A few of the covariates had high rates of missing values, nevertheless, we conducted multiple imputations, which, contingent on untestable assumptions regarding the missingness patterns, can eliminate missing data bias. The sensitivity analysis restricting the analytical sample to those with complete data yielded results that were consistent with those obtained from the analysis of the dataset with imputed missing covariates. Additionally, coding of some variables in SPARK does not distinguish between missing and negative values, therefore, there is a chance that some of the observations coded as “null” or “no” were in fact missing, and thus potential false negatives. Given that the observed associations corroborate those observed in other, non-ASD samples, potential bias is minimal. Lack of data on the date of diagnosis of comorbidities limited our analytical approach and did not allow ‘time to event’ analysis in order to account for the fact that some of the individuals not yet diagnosed with ASD/comorbidity may receive a diagnosis later in life. Although SPARK is one of the largest ASD samples, the low prevalence of certain exposures and outcomes limited our statistical power in evaluating their associations, especially in the smaller sample of the non-ASD siblings.

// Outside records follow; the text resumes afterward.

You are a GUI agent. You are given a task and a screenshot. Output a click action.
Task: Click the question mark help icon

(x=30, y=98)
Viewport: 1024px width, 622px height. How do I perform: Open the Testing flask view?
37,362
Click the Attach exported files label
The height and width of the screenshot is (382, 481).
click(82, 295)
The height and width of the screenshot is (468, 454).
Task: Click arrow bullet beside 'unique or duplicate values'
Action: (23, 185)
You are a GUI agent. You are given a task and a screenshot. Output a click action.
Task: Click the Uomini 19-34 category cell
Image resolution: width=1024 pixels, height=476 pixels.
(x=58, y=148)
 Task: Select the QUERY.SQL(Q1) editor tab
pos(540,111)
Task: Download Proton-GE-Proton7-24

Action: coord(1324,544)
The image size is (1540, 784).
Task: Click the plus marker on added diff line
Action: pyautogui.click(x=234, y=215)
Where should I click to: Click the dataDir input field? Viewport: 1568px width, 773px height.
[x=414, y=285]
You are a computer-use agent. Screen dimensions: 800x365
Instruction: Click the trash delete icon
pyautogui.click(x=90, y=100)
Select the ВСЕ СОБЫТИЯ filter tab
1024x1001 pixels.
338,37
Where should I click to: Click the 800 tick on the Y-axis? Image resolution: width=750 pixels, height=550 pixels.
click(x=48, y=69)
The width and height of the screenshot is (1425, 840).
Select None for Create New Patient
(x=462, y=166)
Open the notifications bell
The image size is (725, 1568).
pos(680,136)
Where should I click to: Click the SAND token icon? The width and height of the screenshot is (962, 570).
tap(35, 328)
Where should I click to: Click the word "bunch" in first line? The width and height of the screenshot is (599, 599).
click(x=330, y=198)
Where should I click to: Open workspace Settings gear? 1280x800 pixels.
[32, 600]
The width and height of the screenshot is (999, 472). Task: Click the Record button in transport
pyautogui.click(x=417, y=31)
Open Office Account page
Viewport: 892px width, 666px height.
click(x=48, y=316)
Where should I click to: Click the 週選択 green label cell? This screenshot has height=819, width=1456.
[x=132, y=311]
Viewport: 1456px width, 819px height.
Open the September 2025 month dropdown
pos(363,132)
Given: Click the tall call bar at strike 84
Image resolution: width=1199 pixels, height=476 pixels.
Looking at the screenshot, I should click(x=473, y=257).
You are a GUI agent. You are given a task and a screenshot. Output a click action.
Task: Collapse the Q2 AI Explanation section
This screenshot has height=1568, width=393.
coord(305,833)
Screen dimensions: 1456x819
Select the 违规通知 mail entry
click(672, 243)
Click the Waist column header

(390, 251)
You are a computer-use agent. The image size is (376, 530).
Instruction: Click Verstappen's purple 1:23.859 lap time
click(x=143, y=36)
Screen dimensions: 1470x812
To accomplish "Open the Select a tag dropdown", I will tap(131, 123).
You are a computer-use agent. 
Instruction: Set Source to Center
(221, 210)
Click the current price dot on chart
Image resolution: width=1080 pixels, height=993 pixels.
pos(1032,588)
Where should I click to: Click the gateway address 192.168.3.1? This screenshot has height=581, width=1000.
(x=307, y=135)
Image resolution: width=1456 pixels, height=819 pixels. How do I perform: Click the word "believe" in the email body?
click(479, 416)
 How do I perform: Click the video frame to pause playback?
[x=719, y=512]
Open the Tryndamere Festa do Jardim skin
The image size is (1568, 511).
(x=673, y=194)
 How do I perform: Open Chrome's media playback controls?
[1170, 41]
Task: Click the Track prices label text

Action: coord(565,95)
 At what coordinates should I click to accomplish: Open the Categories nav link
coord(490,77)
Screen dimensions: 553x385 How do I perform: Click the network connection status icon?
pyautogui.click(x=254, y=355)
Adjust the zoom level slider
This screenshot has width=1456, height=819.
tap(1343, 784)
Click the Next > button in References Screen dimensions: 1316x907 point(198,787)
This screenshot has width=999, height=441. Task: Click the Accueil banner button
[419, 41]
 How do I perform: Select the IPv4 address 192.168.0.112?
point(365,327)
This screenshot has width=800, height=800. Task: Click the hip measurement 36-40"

In conclusion, this study followed a systematic approach, evaluating pre- and postnatal exposure and comorbidity associations in ASD. We demonstrated that the common comorbidities in individuals with ASD are often associated with pre- and postnatal exposures also linked to ASD [38]. The higher prevalence of comorbidity in ASD, even compared to non-ASD siblings, draw attention to the importance of timely diagnosis and management of comorbidity in ASD, which in turn could offer improved prognosis and quality of life among these individuals. Finally, our preliminary evidence from associations between pre- and postnatal exposures and later comorbidities in the non-ASD siblings suggests that these associations are not limited to ASD and could partly be due to common underlying cause/s.